The next major milestone in Scott Bader’s history came in 1951 as Ernest Bader began to think about succession.
“He had very strong views about how he wanted his company to be; he wanted his employees to have a share in the company and have a say in the long term health of the business,” Forsyth explains. “In what was, at the time, a very radical step, both he and his family effectively gave away all their shares in the company, put them in a charitable trust, and made the employees the trustees.“
“As employees we are trustees of the shares, we do not own them,” he continues. “Our charge is to look after them and hand them on to the next generation of workers in better health than we inherited them from the previous generation.”

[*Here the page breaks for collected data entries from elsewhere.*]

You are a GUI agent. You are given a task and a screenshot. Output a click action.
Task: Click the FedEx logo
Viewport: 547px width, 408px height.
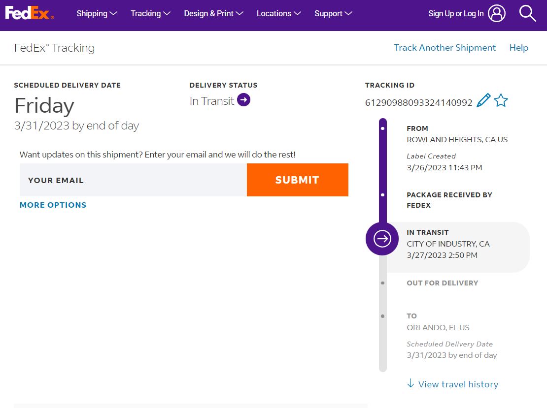(x=29, y=13)
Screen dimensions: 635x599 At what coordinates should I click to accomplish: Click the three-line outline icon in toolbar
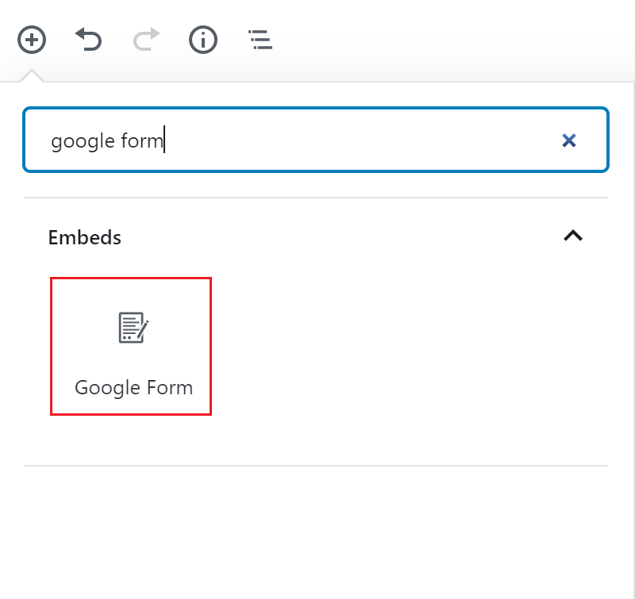pyautogui.click(x=260, y=40)
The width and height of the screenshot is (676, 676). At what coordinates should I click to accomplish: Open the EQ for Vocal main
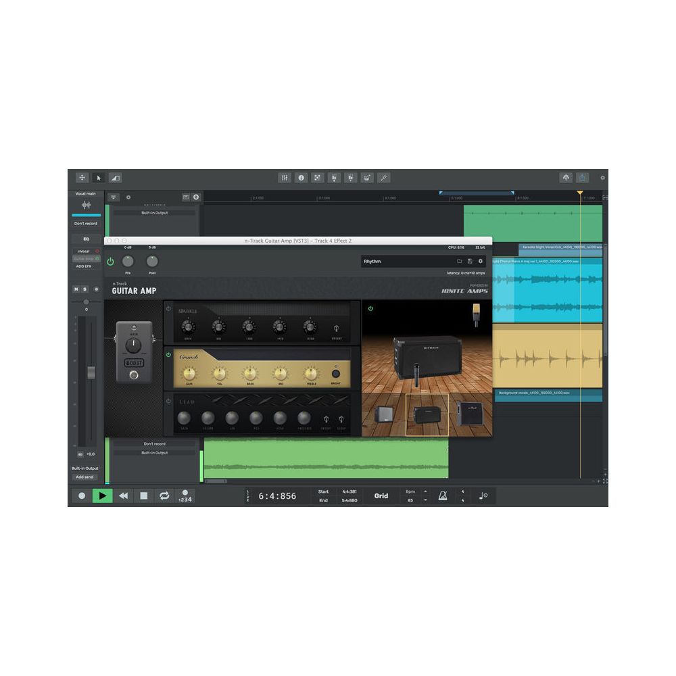86,239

As a Common Trusteeship Company with no external shareholders, Scott Bader’s source of income is its own profitability and bank loans. This means the company cannot bring in large quantities of capital, but does prevent it from becoming overly burdened with debt. Major strategic plans are shared internally through the Employee Members’ Assembly, which gives personnel the opportunity to voice their opinions. The other major implication of this structure of self-governance is that the company cannot be bought or sold.
“The great virtue of this is that as a company is does allow us to take a long term perspective,” Forsyth points out. “And it allows us as well to position ourselves with customers and suppliers and other stakeholders as long term partners and players. So customers can know for sure that, unless we go bankrupt, Scott Bader will be here, called Scott Bader, headquartered in Wollaston, in ten years time.“
Forsyth believes this ability to build long term partnerships is one of the company’s major strengths.
“We’re not just looking to be a supplier for the next two months, we want to be a supplier for the next ten years,” notes Forsyth. “Many of our customers have been our customers for decades. This doesn’t mean we don’t have tough negotiations on prices, but it means we’re operating in a broader context of wanting to work together for each other’s benefit for the long term.”
This feature was published in the July/August 2012 issue of Reinforced Plastics magazine.